> This is the one point I am hesitant about.  I think it would be
> reasonable to ask us for a history of more than a single release

True, but I'd characterize this differently. A single release is not
necessarily a single data point. The Kafka community endured an
arduous series of RCs that exposed its members to a wide range of
Apache processes, conventions, and individual members. There was a lot
of experience transferred in that one release. Further, observation of
that episode (broadcast broadly on general@incubator) should yield
sufficient data for any interested observer to extrapolate the
podling's chances as a TLP.

That said, a point release would round out the incubation and spread
RM experience among other members of the project. I'd also recommend
option (2) for that reason, but hope graduation would soon follow.

> (and
> I'm not sure we got the mirror situation 100% right yet).  We sure we
> got this one?

Huh... is this why the Clutch status page isn't all green?

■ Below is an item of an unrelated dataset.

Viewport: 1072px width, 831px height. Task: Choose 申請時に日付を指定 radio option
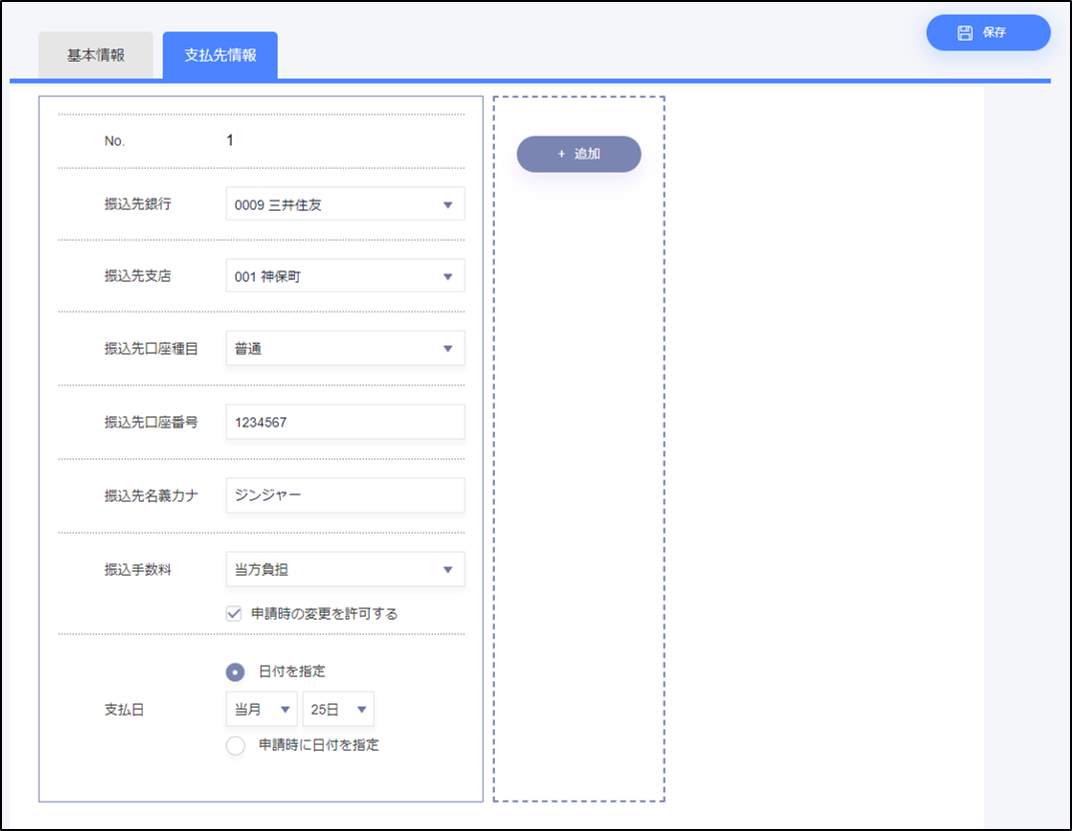[235, 746]
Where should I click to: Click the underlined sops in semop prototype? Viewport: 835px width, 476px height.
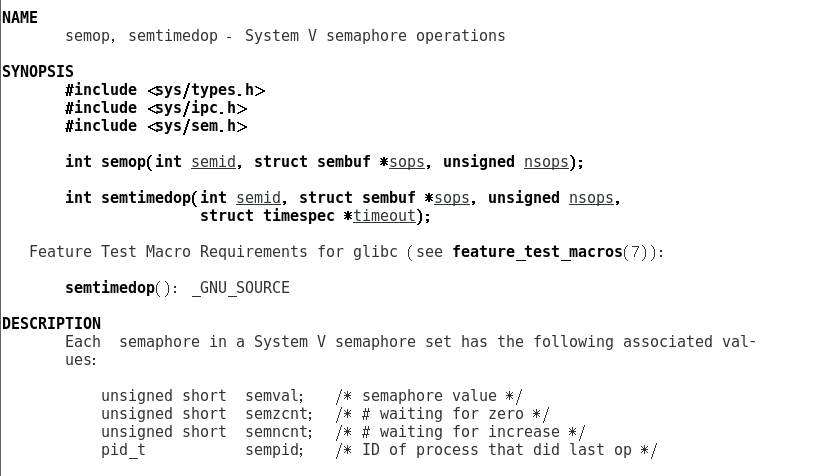[407, 162]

http://incubator.apache.org/clutch.html

-C

On Wed, Jun 6, 2012 at 12:51 PM, Jay Kreps <jay.kr...@gmail.com> wrote:
> This is a fair point. I am not sure of the best practices on the number of
> releases to do before graduation. The Incubator docs imply a fairly low
> bar:
> "Projects need to cut releases. Apache projects need to understand how to
> cut Apache releases. Therefore it is an important step during your stay in
> the incubator to demonstrate the ability to create an Apache Release. Podlings
> do not need to actually *publish* a release to demonstrate that they
> understand how to accomplish such a feat. However, creating a release that
> is approved by the incubator project management
> committee<http://incubator.apache.org/incubation/Roles_and_Responsibilities.html#Incubator+Project+Management+Committee+%28PMC%29>
>  is usually the simplest way to do this."
> (http://incubator.apache.org/guides/graduation.html#releases)
>
> They refer to "a release" not "releases", and mention that they don't
> particularly care if you publish it or not. We might want to set a higher
> bar for ourselves, though.
>
> We had planned on having 0.8 be the next release, and that is still a few
> months out I suspect. However we did take a number of minor features and
> fixes post 0.7 that are only on trunk it would probably be possible to do a
> 0.7.1 without too much drama and that would make that work available to
> people in a more easily consumable form . On the other hand it would be
> nice to just be heads down and focus on 0.8 too. So if people agree with
> Chris's feedback there are three options:
>
> 1. Pursue graduation now
> 2. Do a 0.7.1 release, pursue graduation when that is completed
> 3. Wait until 0.8 is out, pursue graduation after that
>
> Anyone have a strong preference for one of these options?
>
> -Jay
>
> On Tue, Jun 5, 2012 at 7:17 PM, Chris Burroughs
> <chris.burrou...@gmail.com>wrote:
>
>> On 2012-05-23 23:32, Alan D. Cabrera wrote:
>> >> We struggled a bit with licensing and packaging issues but we got those
>> >> issues resolved and did a release and this should be pretty easy going
>> >> forward.
>>
>> This is the one point I am hesitant about.  I think it would be
>> reasonable to ask us for a history of more than a single release (and
>> I'm not sure we got the mirror situation 100% right yet).  We sure we
>> got this one?
>>
>> For the more important parts, It's exciting to see the community grow
>> (particular the diversity part, that's a great accomplishment and I know
>> takes significant commitment).  On that note I would be interested in
>> hearing from other committers about graduation.